「ニッポンのお父さんは盆栽好き」というよくあるイメージは、いったいどこから来たのでしょう? そんな素朴な疑問の端を発し、明治時代以来の日本の盆栽事情に迫るユニークな展覧会が、さいたま市大宮盆栽美術館で開催されています。(~11月30日まで)
現代の盆栽は、欧米ではBONSAIという語を生み、年齢や性別を問わず愛好家の幅は広がっていますが、ひと昔前は壮年男性のものというイメージがありました。
本展では、江戸文化を引き継いで展開していった盆栽が、明治の貴族の邸宅を飾り、文人墨客の高尚な趣味として愛され、世界の万国博覧会に出品されて日本趣味を煽った様などを、絵や写真、文献などで紹介し、昭和に向けて価値観を高めていった過程も併せて検証します。
本展の見どころを、さいたま市大宮盆栽美術館学芸員の田口文哉さんにうかがいました。
「日本で一番の盆栽愛好家と言えば、マンガ「サザエさん」の父親、磯野波平さんをおいて他にはないでしょう。明治生まれ(明治28年生まれとの説あり)の波平さんに代表される昭和のお父さんたちは、なぜ盆栽を趣味にしたのでしょうか。
この展覧会はこうした疑問から出発し、お父さんたちが生きてきた明治時代に遡ります。そこには、政財界人や文化人、そして女性や子どもと共にあり、ヨーロッパの人々をも魅了する、多彩で豊かな盆栽事情がありました。本展でご紹介する明治の盆栽事情をお楽しみください」

◆ ◆ ◆ ◆ ◆

| 依頼事項 |
1) 盆栽展の紹介文によると、さいたま市大宮盆栽美術館での展覧会はいつまで開かれていますか。
2) 盆栽展の紹介文から、「本展では、江戸文化を引き継い」を含む語句で始まり「盆栽事情をお楽しみください」」で終わる部分を、一字も変えずに書き写してください。
3) 盆栽展の紹介文では、展覧会が明治時代に遡る理由がどう説明されているか、1〜3文で述べてください。
この後に続く一覧は、紹介文とは別の資料です。

[コレクションから抽出したデータ]
◆ ◆ ◆ ◆ ◆

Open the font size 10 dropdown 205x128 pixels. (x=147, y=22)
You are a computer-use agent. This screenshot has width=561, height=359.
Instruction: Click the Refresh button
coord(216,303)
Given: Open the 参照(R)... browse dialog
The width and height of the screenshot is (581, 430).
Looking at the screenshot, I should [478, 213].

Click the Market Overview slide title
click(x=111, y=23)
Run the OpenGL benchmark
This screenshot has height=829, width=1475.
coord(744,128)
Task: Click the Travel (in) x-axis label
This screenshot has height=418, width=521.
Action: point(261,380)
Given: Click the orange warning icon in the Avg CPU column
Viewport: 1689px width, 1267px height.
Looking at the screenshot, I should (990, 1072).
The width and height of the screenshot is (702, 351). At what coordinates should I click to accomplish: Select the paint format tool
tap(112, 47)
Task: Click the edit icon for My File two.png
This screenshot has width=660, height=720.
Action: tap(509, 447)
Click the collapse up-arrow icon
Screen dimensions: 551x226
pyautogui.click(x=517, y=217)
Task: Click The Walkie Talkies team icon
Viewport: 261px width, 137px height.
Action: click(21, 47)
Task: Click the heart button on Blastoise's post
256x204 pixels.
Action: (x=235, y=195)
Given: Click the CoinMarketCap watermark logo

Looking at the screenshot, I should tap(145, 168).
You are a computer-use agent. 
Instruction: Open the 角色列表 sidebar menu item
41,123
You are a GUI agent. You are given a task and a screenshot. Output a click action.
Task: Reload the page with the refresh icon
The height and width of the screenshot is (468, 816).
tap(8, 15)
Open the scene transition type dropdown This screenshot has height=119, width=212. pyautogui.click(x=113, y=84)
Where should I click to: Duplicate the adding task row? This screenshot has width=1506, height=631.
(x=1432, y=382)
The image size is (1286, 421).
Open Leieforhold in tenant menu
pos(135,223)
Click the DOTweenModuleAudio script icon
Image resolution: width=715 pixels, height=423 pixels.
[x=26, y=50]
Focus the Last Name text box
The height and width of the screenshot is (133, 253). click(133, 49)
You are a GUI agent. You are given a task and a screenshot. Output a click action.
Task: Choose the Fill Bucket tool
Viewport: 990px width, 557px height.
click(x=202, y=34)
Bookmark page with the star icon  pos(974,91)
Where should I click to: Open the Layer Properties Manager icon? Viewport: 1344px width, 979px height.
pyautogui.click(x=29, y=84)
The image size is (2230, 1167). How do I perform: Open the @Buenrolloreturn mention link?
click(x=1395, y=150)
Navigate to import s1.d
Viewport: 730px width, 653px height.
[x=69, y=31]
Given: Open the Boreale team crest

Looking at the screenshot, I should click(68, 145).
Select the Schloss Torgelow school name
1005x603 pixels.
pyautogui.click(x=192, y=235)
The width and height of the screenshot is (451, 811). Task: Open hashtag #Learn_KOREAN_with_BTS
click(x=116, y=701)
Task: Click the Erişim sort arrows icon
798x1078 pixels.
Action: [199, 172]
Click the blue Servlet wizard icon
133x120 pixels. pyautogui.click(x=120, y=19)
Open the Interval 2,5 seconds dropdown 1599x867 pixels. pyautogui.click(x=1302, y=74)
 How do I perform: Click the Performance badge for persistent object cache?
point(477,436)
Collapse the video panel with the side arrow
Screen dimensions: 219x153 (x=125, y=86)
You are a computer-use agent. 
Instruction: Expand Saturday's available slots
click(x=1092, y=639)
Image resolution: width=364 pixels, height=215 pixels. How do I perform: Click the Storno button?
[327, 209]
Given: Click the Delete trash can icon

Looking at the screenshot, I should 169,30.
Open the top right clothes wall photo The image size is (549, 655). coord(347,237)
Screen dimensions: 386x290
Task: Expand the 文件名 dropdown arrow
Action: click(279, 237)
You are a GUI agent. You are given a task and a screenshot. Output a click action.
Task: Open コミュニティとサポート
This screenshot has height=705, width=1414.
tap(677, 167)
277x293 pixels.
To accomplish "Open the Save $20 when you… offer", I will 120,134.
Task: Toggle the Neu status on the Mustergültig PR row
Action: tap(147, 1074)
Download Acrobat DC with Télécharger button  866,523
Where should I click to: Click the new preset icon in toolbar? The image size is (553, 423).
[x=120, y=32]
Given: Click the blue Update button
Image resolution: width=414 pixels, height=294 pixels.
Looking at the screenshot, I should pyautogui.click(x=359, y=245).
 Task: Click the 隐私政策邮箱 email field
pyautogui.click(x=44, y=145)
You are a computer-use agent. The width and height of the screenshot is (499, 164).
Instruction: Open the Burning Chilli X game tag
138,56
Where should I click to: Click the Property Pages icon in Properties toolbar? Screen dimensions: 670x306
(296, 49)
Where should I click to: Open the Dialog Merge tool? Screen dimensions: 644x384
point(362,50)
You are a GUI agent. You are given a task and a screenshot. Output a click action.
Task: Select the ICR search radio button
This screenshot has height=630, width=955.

◆ ◆ ◆ ◆ ◆

| 出力結果 |
1) 11月30日までです。

2)
本展では、江戸文化を引き継いで展開していった盆栽が、明治の貴族の邸宅を飾り、文人墨客の高尚な趣味として愛され、世界の万国博覧会に出品されて日本趣味を煽った様などを、絵や写真、文献などで紹介し、昭和に向けて価値観を高めていった過程も併せて検証します。
本展の見どころを、さいたま市大宮盆栽美術館学芸員の田口文哉さんにうかがいました。
「日本で一番の盆栽愛好家と言えば、マンガ「サザエさん」の父親、磯野波平さんをおいて他にはないでしょう。明治生まれ(明治28年生まれとの説あり)の波平さんに代表される昭和のお父さんたちは、なぜ盆栽を趣味にしたのでしょうか。
この展覧会はこうした疑問から出発し、お父さんたちが生きてきた明治時代に遡ります。そこには、政財界人や文化人、そして女性や子どもと共にあり、ヨーロッパの人々をも魅了する、多彩で豊かな盆栽事情がありました。本展でご紹介する明治の盆栽事情をお楽しみください」

3) この展覧会は、波平さんに代表される昭和のお父さんたちがなぜ盆栽を趣味にしたのかという疑問から出発しています。そのお父さんたちが生きてきた時代が明治なので、そこまで遡ります。